Top of Source material

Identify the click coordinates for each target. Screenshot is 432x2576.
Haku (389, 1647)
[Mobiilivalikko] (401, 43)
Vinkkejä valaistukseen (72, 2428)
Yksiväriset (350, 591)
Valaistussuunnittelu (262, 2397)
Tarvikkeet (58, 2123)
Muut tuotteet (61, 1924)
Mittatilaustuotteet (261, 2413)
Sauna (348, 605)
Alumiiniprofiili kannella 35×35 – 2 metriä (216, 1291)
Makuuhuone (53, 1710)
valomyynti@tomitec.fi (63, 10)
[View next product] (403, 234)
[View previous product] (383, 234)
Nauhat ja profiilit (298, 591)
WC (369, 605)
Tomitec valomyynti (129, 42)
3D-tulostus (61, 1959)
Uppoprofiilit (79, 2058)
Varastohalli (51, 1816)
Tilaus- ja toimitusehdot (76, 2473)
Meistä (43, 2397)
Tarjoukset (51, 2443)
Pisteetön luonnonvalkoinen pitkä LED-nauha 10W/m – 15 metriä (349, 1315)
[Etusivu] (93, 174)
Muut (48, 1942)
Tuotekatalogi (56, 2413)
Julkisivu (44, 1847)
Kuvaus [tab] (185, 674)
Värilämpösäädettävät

Bottom of Source material
Top of Source material

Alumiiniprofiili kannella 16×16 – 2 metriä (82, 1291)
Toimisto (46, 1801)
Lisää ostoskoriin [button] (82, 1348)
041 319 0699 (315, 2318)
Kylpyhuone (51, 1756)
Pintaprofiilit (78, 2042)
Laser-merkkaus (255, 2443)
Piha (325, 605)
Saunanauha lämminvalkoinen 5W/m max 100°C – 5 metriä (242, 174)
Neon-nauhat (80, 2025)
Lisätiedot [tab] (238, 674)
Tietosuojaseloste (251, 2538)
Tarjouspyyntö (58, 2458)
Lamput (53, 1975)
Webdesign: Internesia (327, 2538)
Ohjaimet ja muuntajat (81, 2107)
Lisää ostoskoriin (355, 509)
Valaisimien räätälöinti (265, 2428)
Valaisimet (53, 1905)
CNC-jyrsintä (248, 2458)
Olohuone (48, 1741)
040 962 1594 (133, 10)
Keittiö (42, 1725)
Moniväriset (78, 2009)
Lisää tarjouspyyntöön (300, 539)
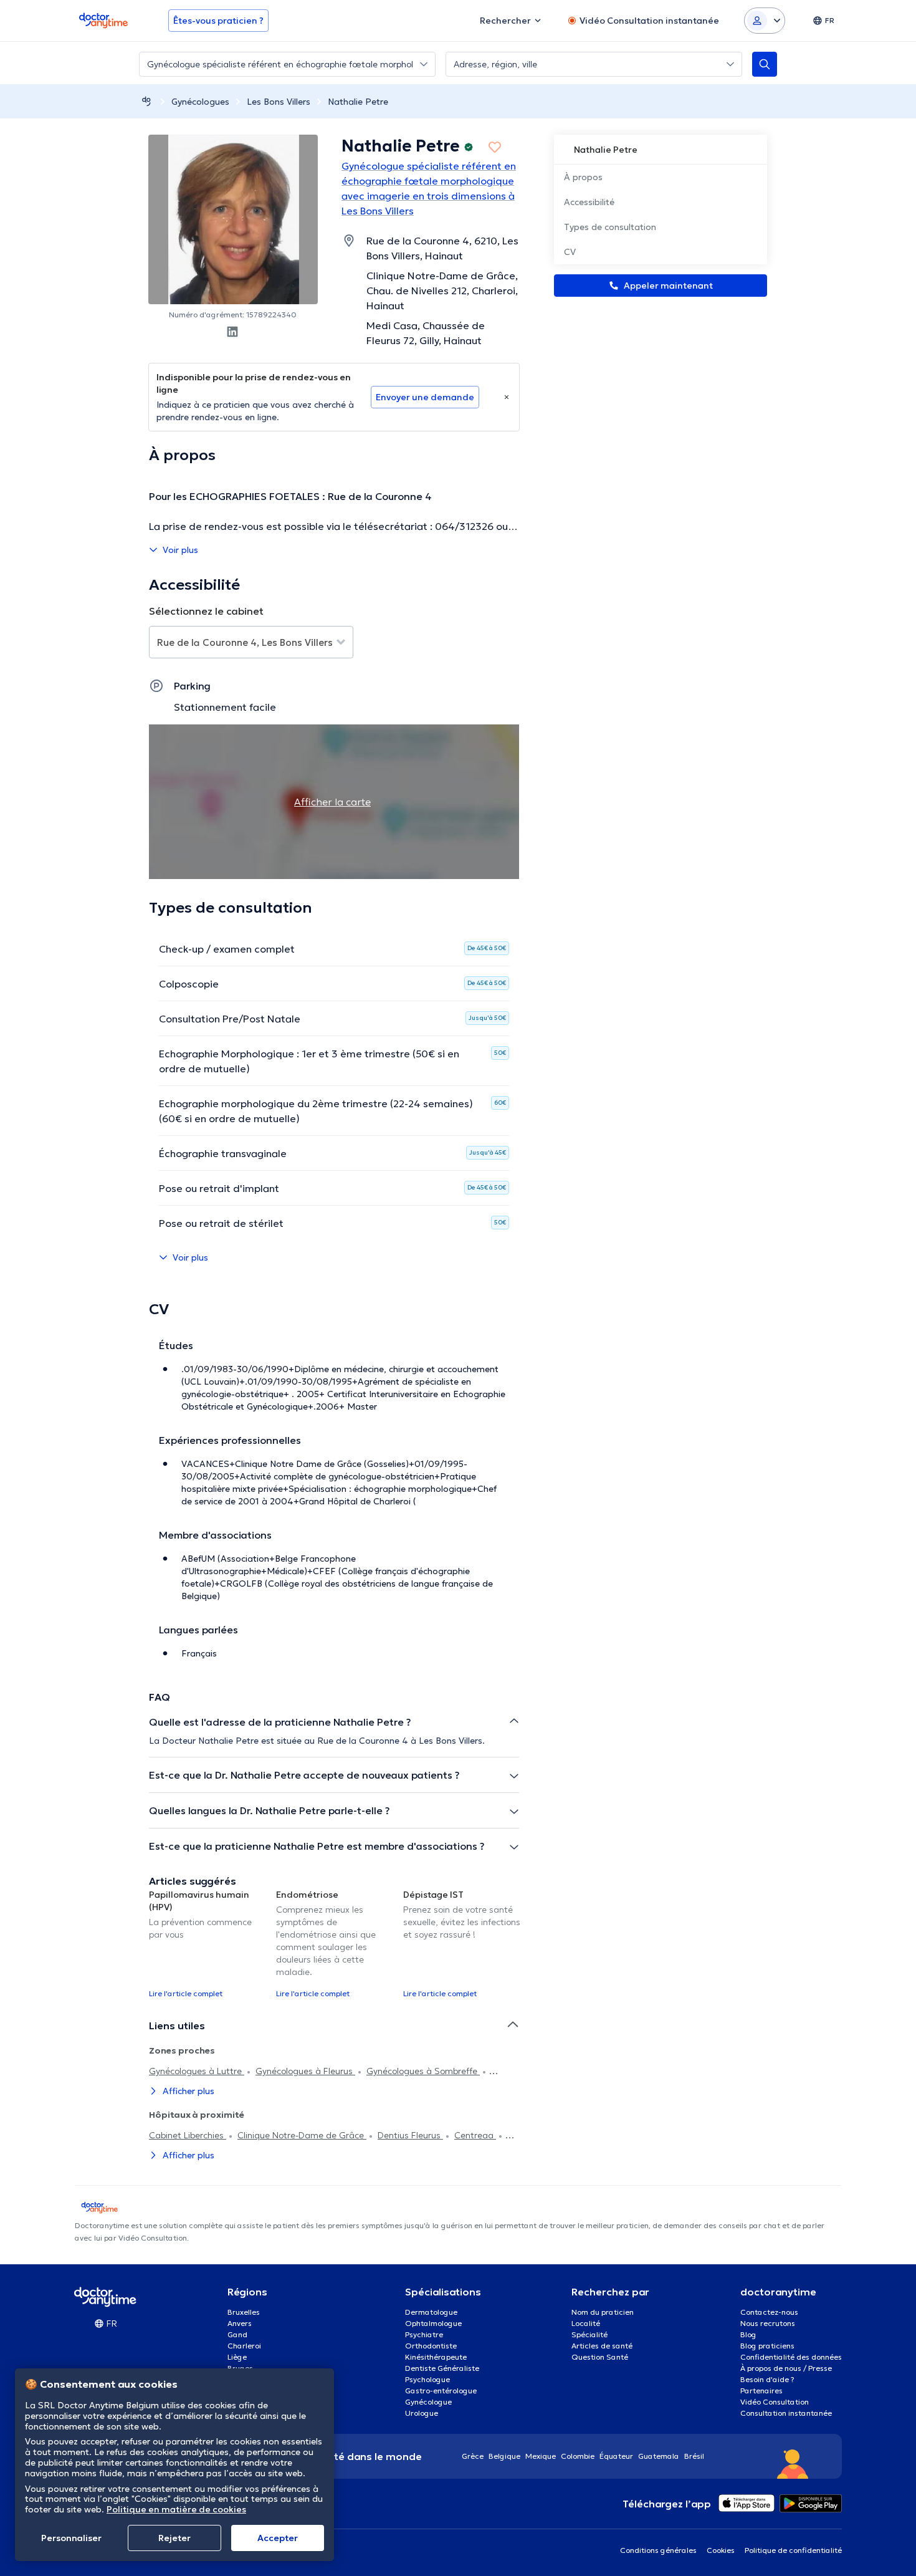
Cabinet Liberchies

Bottom of Source material
Top of Source material

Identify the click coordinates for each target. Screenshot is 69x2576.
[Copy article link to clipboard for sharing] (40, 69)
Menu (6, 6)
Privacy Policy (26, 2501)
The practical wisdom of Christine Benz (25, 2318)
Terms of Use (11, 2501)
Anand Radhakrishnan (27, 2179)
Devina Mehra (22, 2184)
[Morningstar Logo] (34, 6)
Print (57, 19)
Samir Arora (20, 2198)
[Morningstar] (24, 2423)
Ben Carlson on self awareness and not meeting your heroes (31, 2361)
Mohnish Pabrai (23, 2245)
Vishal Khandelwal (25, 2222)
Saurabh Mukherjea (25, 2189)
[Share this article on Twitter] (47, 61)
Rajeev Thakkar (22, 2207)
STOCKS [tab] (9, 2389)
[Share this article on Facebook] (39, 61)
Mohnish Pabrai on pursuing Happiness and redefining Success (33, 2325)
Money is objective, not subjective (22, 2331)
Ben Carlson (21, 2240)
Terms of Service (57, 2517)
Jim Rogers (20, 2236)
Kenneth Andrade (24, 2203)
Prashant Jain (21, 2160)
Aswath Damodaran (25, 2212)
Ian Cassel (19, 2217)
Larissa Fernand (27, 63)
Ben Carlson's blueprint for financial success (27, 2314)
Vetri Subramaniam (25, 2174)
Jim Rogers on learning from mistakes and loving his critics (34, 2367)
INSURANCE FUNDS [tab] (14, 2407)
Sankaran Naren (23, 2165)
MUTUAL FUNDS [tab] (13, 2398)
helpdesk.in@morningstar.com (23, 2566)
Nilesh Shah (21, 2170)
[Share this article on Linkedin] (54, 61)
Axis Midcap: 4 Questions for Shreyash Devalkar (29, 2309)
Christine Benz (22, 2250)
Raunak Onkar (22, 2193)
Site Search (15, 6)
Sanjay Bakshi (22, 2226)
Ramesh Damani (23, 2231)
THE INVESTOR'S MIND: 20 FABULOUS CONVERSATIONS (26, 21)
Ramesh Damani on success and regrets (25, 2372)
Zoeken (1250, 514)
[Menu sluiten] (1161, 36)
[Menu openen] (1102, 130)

Bottom of Source material

Exercise goal> In the listing above, locate the line with "Pintaprofiilit (78, 2042)" and the line with "Lamput (53, 1975)", then extract exactly those lines and every line between them, and nothing more.

Solution for this exercise>
Pintaprofiilit (78, 2042)
Laser-merkkaus (255, 2443)
Piha (325, 605)
Saunanauha lämminvalkoinen 5W/m max 100°C – 5 metriä (242, 174)
Neon-nauhat (80, 2025)
Lisätiedot [tab] (238, 674)
Tietosuojaseloste (251, 2538)
Tarjouspyyntö (58, 2458)
Lamput (53, 1975)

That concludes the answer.